Os aposentados da Administração Pública vão sofrer mais uma vez as consequências da política seguida pelo governo. Como consequência, por um lado, da diminuição da dedução específica aplicada aos rendimentos dos pensionistas de 7.500 euros para 6.100 euros e, por outro lado, da criação de um novo desconto para a ADSE a aplicar em 2007 a todos os aposentados com uma pensão de valor superior a 1,5 SMN, cerca de 75 em cada 100 aposentados, ou seja, mais de 281.812 (e este numero refere-se a 2005, pois o de 2007 será certamente mais elevado) sofrerão uma redução no montante das pensões, o que determinará uma diminuição importante do seu poder de compra. E isto porque, se as pensões em 2007 aumentarem tanto como em 2006, o valor nominal até 1000 euros subirá apenas entre 0,7% e 0,9%, e as de montante superior sofrerão uma descida no seu valor nominal que varia entre –0,1% e –1,5%, quando a taxa de inflação atingiu 3,1%.

 

Em 2007, de acordo com o Ministério das Finanças, a diminuição do abatimento específico de 7.500 € para 6.100 € vai custar a todos os reformados (Segurança Social + CGA) mais de 80 milhões de euros, e o desconto de 1% para a ADSE vai custar aos aposentados mais de 57 milhões de euros.

 

As consequências para mais de 35% das pessoas com deficiências que resultam das alterações do regime fiscal dos deficientes que consta da Lei do Orçamento de 2007 é social e moralmente intolerável, pois determina aumentos percentuais do IRS a pagar pelas pessoas com deficiência que atingem em certos casos, para rendimentos da Categoria A (remunerações de trabalho) 762% e 239%, e para rendimentos da Categoria H (pensões) 923% e 131%, sendo o aumento mais elevado nos rendimentos mais baixos.
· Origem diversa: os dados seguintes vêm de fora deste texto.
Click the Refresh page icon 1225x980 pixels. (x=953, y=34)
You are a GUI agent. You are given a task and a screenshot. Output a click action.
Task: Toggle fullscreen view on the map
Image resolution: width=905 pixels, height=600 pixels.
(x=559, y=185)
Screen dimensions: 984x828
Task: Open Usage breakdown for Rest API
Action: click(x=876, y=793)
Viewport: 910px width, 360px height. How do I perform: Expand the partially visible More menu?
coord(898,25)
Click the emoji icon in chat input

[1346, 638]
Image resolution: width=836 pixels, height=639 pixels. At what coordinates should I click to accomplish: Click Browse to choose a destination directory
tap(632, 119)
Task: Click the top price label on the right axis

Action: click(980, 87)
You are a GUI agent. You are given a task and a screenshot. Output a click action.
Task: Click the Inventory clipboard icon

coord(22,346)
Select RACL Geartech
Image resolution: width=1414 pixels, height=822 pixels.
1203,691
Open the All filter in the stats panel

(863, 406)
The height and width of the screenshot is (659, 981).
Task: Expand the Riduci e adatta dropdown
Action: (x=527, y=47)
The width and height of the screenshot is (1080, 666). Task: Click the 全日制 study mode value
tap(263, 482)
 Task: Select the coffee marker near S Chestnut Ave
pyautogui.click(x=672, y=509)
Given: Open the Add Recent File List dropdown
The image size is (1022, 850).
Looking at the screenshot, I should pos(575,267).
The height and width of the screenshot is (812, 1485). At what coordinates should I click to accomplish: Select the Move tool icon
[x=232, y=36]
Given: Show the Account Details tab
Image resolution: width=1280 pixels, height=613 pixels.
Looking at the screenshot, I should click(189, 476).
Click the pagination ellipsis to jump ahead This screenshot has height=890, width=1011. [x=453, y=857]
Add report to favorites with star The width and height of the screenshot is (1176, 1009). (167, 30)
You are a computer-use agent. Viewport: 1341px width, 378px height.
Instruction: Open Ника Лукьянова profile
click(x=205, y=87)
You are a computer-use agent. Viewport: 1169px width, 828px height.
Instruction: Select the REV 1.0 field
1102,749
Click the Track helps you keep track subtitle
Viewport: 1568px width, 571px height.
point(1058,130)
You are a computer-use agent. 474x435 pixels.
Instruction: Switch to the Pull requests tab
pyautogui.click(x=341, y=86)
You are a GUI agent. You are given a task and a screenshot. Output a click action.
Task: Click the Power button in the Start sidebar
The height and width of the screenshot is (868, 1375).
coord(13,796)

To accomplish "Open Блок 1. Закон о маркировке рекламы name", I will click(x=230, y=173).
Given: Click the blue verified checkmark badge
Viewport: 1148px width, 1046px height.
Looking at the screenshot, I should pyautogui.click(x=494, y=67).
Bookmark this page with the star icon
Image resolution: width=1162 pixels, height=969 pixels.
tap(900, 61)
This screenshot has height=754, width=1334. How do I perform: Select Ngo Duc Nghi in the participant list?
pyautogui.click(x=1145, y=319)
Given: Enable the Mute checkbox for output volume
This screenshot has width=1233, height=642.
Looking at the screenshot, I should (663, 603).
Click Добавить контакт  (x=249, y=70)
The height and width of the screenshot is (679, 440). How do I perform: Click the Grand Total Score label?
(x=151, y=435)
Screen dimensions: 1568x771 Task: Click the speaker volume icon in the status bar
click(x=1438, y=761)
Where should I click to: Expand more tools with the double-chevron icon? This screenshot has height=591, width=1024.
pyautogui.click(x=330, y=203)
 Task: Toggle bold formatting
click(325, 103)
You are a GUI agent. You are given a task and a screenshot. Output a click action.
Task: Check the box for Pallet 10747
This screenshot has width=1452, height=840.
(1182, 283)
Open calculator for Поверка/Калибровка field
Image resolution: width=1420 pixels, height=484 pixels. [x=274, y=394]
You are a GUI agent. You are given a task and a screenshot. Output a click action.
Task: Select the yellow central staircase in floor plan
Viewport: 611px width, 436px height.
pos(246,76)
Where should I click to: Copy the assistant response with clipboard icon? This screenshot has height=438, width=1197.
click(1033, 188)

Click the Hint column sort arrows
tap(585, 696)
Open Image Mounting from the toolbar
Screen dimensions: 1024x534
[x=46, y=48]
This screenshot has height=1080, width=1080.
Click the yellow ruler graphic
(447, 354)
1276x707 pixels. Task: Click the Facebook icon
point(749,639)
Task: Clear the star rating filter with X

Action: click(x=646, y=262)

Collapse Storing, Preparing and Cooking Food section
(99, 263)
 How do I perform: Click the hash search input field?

Perante o escândalo da Proposta do governo, o grupo parlamentar do PS veio em seu auxílio aprovando alterações na proposta governamental que, por um lado, apenas adiam o problema, já que a partir de 2008 aplicar-se­‑á integralmente a proposta do governo, e, por outro lado, criam desigualdades no tratamento fiscal entre as próprias pessoas com deficiência, pois os deficientes das Forças Armadas poderão descontar no imposto a pagar até quatro salários mínimos, enquanto as restantes pessoas com deficiência só poderão descontar, no máximo, até três salários mínimos.

 

A Lei do Orçamento do Estado para 2007 contém disposições de natureza fiscal e parafiscal que vão determinar para mais de 826.000 reformados e deficientes um aumento do IRS a pagar mesmo que não se verificasse qualquer aumento de rendimento. E qualquer aumento das pensões será, em parte, “comido” pelo aumento do IRS e pela criação de um desconto para a ADSE a pagar pelos aposentados da Administração Pública. É isso o que se vai provar utilizando dados oficiais.

 

O PODER DE COMPRA DAS PENSÕES DE CERCA DE MEIO MILHÃO DE REFORMADOS DO REGIME GERAL DA SEGURANÇA SOCIAL VAI DIMINUIR EM 2007

 

De acordo com a Proposta de Lei do Orçamento do Estado para 2007, que foi aprovada apenas pelo PS na Assembleia da República, a parcela que é abatida no rendimento dos reformados, portanto não é sujeita a IRS, vai baixar, entre 2006 e 2007, de 7.500 euros para 6.100 euros. Isto significa que 1.400 euros (a diferença entre 7.500 € e 6.100 €) do rendimento dos reformados que em 2006 não pagava imposto, em 2007 terá já de pagar IRS. E isto, mesmo que o reformado não tenha qualquer aumento na sua pensão. De acordo com dados que obtivemos do Ministério das Finanças, em resposta a um requerimento que fizemos, só esta redução de 1.400 euros vai determinar que, em 2007, os reformados (inclui os do Regime Geral e da CGA) sejam obrigados a pagar mais 80 milhões de euros de IRS. O quadro seguinte mostra de uma forma clara as consequências da proposta apresentada pelo governo e aprovada pelo PS na Assembleia da República.

 

QUADRO I – Aumento das pensões para 2007 e parcela “comida” pelo aumento do IRS

resultante da redução do abatimento específico de 7.500 euros para 6.100 euros em 2007

CARREIRA

CONTRIBUTIVA

E ESCALÕES

N.º de beneficiários 2005

PENSÃO média 2006 Euros

PENSÃO 2007 Euros

PENSÃO 2007 depois da dedução do abatimento 7500€=>6100€

AUMENTO %

2006-07

AUMENTO MÊS Euros

AUMENTO DIA cêntimos

% DOS REFORMADOS EM RELAÇÃO TOTAL

1 – RG-PENSÕES MÍNIMAS

 

 

 

 

 

 

 

 

Menos de 15 de contribuições

521.186

223,24

230,16

230,16

3,1%

6,92

23,07

29,5%

15 a 20 de contribuições

124.900

249,00

256,72

256,72

3,1%

7,72

25,73

7,1%

21 a 30 de contribuições

156.463

274,76

283,28

283,28

3,1%

8,52

28,39

8,9%

Mais de 31 de contribuições

74.196

343,45

354,10

354,10

3,1%

10,65

35,49

4,2%

SUBTOTAL

876.745

 

 

 

 

 

 

49,6%

2 – RG-OUTRAS PENSÕES (*)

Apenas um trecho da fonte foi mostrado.